OxDNA to study species interactions

TL;DR

This paper proposes using a Molecular Dynamics coarse-grained model to study species interactions through DNA strand competition, supported by experiments, offering a new platform for ecological research and artificial ecosystems.

Contribution

It introduces a novel DNA-based simulation approach to analyze species competition, integrating computational modeling with experimental validation.

Findings

DNA-DNA interactions can measure competitive advantages.

Complex DNA structures influence binding success.

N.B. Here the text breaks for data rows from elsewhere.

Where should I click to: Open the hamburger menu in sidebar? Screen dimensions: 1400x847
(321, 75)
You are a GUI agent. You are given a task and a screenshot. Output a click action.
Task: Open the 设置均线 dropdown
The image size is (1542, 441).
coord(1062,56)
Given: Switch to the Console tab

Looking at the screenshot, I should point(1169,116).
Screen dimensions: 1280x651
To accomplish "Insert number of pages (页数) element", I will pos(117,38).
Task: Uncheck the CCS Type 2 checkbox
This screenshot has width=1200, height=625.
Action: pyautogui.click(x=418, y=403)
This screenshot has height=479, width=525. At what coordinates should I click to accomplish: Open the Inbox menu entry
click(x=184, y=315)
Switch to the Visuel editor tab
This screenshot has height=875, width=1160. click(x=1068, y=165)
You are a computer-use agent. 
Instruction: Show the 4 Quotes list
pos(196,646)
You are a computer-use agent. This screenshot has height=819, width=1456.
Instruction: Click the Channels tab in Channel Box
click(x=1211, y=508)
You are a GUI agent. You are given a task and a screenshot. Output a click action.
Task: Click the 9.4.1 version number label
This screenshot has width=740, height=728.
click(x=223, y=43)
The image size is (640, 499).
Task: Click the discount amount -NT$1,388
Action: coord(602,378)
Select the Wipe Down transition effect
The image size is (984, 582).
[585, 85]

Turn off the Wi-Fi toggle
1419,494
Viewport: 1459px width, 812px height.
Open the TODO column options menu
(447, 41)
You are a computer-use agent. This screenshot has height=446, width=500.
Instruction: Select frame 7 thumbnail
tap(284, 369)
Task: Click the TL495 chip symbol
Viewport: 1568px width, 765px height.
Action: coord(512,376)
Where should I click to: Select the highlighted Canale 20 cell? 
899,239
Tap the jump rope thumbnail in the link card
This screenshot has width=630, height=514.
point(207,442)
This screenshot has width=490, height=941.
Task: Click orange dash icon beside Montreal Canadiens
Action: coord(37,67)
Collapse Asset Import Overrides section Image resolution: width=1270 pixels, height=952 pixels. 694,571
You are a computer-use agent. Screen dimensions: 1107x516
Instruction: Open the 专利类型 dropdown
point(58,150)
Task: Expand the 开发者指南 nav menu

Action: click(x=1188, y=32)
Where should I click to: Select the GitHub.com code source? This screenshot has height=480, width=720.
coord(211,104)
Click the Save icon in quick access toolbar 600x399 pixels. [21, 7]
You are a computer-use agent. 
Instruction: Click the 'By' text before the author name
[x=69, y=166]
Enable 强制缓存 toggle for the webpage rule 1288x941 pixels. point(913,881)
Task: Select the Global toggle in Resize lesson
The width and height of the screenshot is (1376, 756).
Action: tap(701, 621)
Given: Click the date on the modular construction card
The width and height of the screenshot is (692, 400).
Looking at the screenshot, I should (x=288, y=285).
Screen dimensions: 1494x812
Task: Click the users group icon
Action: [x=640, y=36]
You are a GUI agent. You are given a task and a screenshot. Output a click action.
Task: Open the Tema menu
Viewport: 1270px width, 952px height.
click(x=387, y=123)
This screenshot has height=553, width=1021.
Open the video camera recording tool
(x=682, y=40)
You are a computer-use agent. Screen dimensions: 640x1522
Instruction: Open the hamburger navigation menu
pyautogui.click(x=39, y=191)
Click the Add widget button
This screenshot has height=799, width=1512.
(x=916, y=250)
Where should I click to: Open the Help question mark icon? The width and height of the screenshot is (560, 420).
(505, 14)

Experimental results support simulation hypotheses.

Abstract

Molecular ecology uses molecular genetic data to answer traditional ecological questions in biogeography and biodiversity among others. Several ecological principles, such as the niche hypothesis and the competitive exclusions, are based on the fact that species compete for resources. More in general, it is now recognized that species interactions play a crucial role in determining the coexistence and abundance of species. However, experimentally controllable platforms, which allow to study and measure competitions among species, are rare and difficult to implement. In this work, we suggest to exploit a Molecular Dynamics coarse-grained model to study interactions among single strands of DNA, representing individuals of different species, which compete for binding to other oligomers considered as resources. In particular, the well-established knowledge of DNA-DNA interactions at the nanoscale allows us to test the hypothesis that the maximum consecutive overlap between pairs of oligomers measure the species competitive advantages. However, we suggest that more complex structure also plays a role in the ability of the species to successfully bind to the target resource oligomer. We complement the simulations with experiments on populations of DNA strands which qualitatively confirm our hypotheses. These tools constitute a promising starting point for further developments concerning the study of controlled, DNA-based, artificial ecosystems.